START Selected text

Materials and Methods: Six pairs of human HCC tissues and adjacent non-tumor tissues were collected to analyze the transcriptome-wide m5C methylation of long non-coding RNA (lncRNA). RNA MeRIP-seq was performed to identify m5C peaks on lncRNA and differences in m5C distribution between HCC and adjacent tissues. Gene ontology (GO) and Kyoto Encyclopedia of Genes and Genomes (KEGG) enrichment pathway analyses were explored to predict the possible roles of m5C.
Results: Using m5C peak sequencing, we observed that a sequence motif was necessary for m5C methylation in HCC lncRNA. Unsupervised hierarchical cluster analysis confirmed that lncRNA m5C methylation occurred more frequently in HCC than adjacent non-tumor tissues. RNA sequencing data demonstrated that more genes were up-regulated by methylation in HCC, while methylation down-regulated more genes in adjacent non-tumor tissues. GO and KEGG pathway analyses revealed that genes having a significant correlation with m5C sites in lncRNA were involved in HCC signaling pathways.
Conclusion: Our results revealed the substantially different amounts and distributions of m5C in HCC compared to adjacent non-tumor tissue. We further predicted the cellular functions in HCC that m5C may participate in to provide evidence implicating m5C lncRNA epigenetic regulation in the tumorigenesis and progression in HCC.
Keywords: m5C, lncRNA, hepatocellular carcinoma, tumorigenesis
Introduction
Posttranscriptional RNA modifications have emerged as an additional layer of epigenetic regulation.1 Over one hundred different chemical modifications in RNA have been described, including pseudouridine, N6-methyladenosine (m6A),2 N1-methyladenosine (m1A),3 and 5-methylcytosine (m5C).4 Accumulating evidence suggests that RNA modifications play critical roles across a variety of biological functions that can contribute to disease pathogenesis. For instance, m6A modification of Wilms tumor 1-associated protein (WTAP) positively correlates with liver cancer oncogenesis through the HuR-ETS1-p21/p27 axis,5 and m1A-related gene dysregulation is associated with tumorigenesis in gastrointestinal cancers,6 with ErbB2 and mTOR signaling pathways likely modulated by m1A regulators.

END Selected text
START Source material

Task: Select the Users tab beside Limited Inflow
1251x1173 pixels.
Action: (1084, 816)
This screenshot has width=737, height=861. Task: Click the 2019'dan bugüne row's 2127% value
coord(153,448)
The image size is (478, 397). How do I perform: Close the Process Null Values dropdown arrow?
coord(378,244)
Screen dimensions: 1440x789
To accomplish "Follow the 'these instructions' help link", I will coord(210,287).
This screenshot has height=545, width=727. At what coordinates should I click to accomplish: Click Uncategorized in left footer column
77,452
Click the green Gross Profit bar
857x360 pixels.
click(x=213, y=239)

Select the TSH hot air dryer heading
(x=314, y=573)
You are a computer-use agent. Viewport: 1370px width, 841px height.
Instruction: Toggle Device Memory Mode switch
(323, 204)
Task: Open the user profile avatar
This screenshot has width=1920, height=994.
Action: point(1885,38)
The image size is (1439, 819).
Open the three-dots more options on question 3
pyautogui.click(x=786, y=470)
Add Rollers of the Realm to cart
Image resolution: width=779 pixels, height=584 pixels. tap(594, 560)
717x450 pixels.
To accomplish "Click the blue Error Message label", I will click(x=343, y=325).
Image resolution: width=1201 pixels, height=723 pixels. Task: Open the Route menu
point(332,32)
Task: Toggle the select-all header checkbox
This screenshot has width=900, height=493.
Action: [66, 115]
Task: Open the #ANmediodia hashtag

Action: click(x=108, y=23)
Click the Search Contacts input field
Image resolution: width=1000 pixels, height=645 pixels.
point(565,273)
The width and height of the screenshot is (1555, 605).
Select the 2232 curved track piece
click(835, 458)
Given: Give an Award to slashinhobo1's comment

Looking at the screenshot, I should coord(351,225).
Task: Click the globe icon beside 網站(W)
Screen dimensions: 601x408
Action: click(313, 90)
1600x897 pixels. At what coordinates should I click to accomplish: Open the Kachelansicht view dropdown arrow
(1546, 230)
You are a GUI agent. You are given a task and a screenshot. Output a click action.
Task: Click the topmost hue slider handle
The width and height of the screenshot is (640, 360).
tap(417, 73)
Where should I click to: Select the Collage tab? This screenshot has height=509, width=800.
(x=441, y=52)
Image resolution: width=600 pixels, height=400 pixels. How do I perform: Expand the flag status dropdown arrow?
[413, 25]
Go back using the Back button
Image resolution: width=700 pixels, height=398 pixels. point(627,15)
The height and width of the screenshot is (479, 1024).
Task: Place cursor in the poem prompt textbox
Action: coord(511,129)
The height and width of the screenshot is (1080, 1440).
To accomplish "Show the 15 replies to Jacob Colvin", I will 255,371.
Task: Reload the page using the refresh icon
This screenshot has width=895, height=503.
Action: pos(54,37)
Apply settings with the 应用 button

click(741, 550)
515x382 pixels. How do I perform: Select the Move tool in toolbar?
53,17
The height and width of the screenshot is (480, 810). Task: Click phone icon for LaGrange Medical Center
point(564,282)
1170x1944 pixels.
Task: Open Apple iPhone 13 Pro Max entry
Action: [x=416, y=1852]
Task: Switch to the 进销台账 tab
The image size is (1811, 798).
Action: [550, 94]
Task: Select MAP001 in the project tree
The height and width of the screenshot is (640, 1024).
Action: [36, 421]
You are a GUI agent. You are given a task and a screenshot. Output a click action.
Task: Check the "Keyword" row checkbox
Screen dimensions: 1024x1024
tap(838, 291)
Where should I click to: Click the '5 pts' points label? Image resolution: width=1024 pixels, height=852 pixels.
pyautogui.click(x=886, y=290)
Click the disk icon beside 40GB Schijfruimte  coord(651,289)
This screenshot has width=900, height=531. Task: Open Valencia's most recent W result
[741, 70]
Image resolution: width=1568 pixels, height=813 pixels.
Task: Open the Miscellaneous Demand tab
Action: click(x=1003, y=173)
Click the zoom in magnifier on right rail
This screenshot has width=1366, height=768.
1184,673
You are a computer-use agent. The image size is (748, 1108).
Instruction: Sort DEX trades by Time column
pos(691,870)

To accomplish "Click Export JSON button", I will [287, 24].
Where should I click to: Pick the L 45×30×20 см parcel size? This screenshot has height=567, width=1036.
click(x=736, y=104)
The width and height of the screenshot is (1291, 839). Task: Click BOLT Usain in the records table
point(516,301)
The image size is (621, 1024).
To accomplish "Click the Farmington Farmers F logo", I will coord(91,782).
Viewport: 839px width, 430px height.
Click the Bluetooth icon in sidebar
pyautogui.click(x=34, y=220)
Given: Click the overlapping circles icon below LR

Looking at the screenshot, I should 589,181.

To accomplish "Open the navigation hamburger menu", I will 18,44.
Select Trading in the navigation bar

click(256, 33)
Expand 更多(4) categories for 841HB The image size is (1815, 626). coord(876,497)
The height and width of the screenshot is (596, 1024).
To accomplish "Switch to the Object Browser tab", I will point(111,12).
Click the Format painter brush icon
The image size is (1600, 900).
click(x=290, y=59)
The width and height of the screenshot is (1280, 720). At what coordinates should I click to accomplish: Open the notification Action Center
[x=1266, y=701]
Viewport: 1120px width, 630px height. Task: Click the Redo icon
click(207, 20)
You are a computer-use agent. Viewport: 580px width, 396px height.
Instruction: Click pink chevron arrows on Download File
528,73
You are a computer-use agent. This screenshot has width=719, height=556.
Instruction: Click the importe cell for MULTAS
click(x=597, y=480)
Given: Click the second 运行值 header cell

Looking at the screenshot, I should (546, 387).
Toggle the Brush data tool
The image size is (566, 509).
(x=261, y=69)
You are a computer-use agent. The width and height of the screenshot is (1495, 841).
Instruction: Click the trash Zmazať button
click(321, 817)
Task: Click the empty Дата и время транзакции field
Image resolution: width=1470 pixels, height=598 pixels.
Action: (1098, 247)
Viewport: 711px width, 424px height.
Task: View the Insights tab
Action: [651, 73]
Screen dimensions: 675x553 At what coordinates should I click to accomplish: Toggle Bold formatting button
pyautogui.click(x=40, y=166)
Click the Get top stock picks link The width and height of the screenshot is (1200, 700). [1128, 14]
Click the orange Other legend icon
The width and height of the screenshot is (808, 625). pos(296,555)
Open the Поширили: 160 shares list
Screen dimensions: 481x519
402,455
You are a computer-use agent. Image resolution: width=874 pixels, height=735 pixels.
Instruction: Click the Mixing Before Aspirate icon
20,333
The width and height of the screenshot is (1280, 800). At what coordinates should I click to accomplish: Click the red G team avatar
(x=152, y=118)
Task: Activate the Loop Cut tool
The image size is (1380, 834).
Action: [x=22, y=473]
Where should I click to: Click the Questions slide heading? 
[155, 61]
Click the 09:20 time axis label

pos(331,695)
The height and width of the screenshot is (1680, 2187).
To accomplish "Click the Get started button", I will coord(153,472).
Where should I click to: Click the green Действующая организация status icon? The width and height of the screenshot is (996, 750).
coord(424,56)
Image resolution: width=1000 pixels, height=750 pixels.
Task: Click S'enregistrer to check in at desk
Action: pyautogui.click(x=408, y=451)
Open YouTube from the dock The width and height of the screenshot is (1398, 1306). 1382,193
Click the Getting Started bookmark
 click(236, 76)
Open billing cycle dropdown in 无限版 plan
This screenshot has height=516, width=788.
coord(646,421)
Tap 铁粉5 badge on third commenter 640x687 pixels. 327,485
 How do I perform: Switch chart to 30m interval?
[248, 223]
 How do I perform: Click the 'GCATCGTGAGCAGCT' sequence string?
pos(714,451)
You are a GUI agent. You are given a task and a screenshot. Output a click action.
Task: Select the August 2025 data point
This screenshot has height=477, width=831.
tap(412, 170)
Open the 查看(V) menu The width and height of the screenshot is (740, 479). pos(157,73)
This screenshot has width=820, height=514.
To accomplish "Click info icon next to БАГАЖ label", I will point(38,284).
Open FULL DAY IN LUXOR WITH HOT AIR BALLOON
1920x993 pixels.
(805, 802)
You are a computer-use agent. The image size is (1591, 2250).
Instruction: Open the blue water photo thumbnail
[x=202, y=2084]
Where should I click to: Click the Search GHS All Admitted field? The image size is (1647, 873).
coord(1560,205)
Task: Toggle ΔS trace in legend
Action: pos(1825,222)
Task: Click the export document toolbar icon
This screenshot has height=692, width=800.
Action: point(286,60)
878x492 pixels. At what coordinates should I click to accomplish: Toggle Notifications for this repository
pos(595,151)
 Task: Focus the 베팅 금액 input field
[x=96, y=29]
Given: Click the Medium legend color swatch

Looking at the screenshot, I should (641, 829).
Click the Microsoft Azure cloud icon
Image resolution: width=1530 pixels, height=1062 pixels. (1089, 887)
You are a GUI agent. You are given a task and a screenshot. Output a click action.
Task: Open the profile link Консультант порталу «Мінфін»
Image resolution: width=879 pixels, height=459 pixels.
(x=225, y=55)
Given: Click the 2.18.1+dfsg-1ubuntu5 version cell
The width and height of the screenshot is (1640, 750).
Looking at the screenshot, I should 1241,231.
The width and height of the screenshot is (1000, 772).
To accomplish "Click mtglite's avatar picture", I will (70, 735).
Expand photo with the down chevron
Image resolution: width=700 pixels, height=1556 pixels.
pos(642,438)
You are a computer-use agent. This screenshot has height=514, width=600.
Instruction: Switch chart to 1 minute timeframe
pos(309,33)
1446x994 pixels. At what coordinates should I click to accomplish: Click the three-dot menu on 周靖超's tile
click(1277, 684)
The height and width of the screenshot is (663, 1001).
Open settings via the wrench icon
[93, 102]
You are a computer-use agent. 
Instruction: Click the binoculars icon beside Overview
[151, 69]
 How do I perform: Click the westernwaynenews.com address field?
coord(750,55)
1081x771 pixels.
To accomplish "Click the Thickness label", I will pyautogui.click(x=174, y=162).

END Source material

**Task statement**
Write what comes next in the text on m5C methylation of lncRNA in hepatocellular carcinoma, picking up right after its last sentence.

**Result for this task**
In particular, m5C is one of the most well-known RNA modifications that was first identified in stable and highly abundant ribosomal RNAs (rRNAs) and transfer RNAs (tRNAs).7−9 m5C sites in tRNAs usually occur around the variable region and anticodon loop. As a heavily m5C modified RNA class, tRNA modifications stabilize tRNA secondary structure, confer metabolic stability, and affect aminoacylation and codon recognition.10,11 m5C sites identified in rRNA play an important role in rRNA processing, structure, and translation.12 With the development of effective techniques like high-throughput sequencing, it is now possible to identify and quantify m5C modifications in low-abundance RNA species, such as mRNA and long non-coding RNAs (lncRNAs).13 A recent study reported that m5C sites were mainly enriched in CG motifs of mRNA, showing conserved, tissue-specific, and dynamic properties in the mammalian transcriptome to regulate mRNA export.14 To date, the distribution and function of m5C across diverse classes of RNA have been explored.15,16 However, knowledge surrounding the prevalence and transcriptome-wide distribution of m5C in lncRNA is still very limited.
lncRNAs are a class of RNA molecules that are more than 200 nucleotides long and that derive from non-coding regions of the genome.17 The functions and mechanisms of most lncRNAs are unclear. In recent years, lncRNAs have obtained widespread attention as key regulators of gene expression in various physiological and pathological processes.18 Epigenetic regulation is one of the main mechanisms controlling lncRNAs expression and tissue specificity. As an important epigenetic modification, RNA methylation has been identified as an essential marker of oncogenesis.
Hepatocellular carcinoma (HCC), the fourth leading cause of cancer-related deaths globally, is primarily caused by viral hepatitis infections and exposure to aflatoxin and aristolochic acid.19–21 Although recent decades have yielded breakthroughs in HCC prevention, early detection, diagnosis, and treatment, the global disease burden remains significant due to malignancy and heterogeneity. However, several recent studies have revealed that methylation modifications participate in HCC development and progression, suggesting that methylation could be a vital therapeutic target for HCC.22–24
In this study, we sought to obtain a deeper understanding of m5C methylation in HCC lncRNA. To this end, we globally mapped m5C using RNA MeRIP-seq in human HCC cells and normal adjacent non-tumor tissues, comparing its prevalence and distribution in both cell/tissue types and cellular compartments. We found the degree of m5C modification in HCC to be much greater than that of adjacent tissue. This difference can be characterized by intra-tissue consistency and inter-tissue differences involving all chromosomes. Our findings may provide new insights into the m5C epigenetic regulation of lncRNA in HCC toward the development of new therapies.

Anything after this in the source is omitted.